I do want to note that three rap albums – Kanye West and Jay-Z’s Watch the Throne, Childish Gambino’s Camp, and Das Racist’s Relax – were all considered for this list, but each missed the cut for different reasons. I really enjoyed Watch The Throne, though not to the same degree I liked Kanye’s My Beautiful Dark Twisted Fantasy and certainly not to the degree the gravitas of the project seemed to demand; that said, it’s probably number 6 on the list. I’ve only heard the first half of Camp so far, though it’s pretty damn good. Finally, Relax didn’t seem to jive with me as much as Das Racist’s first mixtape, Shut Up, Dude, did – it wasn’t the kind of album where the rapping was particularly remarkable, at least not as much as their debut.
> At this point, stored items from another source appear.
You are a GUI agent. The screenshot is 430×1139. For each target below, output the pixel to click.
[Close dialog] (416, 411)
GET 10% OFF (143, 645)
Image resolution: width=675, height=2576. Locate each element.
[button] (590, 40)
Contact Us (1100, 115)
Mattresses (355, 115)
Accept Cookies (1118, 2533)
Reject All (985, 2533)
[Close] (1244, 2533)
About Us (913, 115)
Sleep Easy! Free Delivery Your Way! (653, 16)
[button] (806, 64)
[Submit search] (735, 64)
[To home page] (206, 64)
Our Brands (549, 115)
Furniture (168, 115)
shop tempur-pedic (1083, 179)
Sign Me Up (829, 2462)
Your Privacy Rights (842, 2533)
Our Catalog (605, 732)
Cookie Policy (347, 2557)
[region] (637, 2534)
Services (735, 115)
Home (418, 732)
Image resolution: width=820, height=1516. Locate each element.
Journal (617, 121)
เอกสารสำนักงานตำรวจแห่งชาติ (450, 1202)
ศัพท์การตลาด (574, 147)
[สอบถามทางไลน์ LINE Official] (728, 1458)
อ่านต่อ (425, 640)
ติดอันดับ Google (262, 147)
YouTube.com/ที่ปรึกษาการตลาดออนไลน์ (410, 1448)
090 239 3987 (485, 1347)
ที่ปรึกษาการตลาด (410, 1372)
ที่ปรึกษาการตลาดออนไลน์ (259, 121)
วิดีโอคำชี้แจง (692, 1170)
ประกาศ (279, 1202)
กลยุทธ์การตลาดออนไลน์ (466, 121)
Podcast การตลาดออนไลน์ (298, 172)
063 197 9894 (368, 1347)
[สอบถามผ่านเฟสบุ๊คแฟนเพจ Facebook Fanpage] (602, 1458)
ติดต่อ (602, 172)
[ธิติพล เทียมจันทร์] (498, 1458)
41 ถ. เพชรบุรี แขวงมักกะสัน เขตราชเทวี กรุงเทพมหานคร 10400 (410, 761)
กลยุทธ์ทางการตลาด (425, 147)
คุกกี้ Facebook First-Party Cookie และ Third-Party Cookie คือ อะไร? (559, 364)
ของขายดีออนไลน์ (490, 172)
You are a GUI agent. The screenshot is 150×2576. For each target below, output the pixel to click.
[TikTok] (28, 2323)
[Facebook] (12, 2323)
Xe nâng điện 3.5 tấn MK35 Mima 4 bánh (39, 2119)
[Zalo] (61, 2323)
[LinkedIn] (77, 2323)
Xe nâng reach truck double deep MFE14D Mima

With that said, here’s my five favorite albums of 2011:
5. Alabama Shakes – Alabama Shakes EP

I belabored quite a bit over including this on the list, because it’s only four tracks, but the Alabama Shakes’ debut is the kind of production where you want the band to get back into the studio and record a full album right now. Band leader Brittany Howard has an incredibly emotional, powerful voice – and some pretty substantial guitar skills (as seen here), to boot – and the country-rock band works really well together. The Alabama Shakes have the talent to be pretty big in the next couple of years.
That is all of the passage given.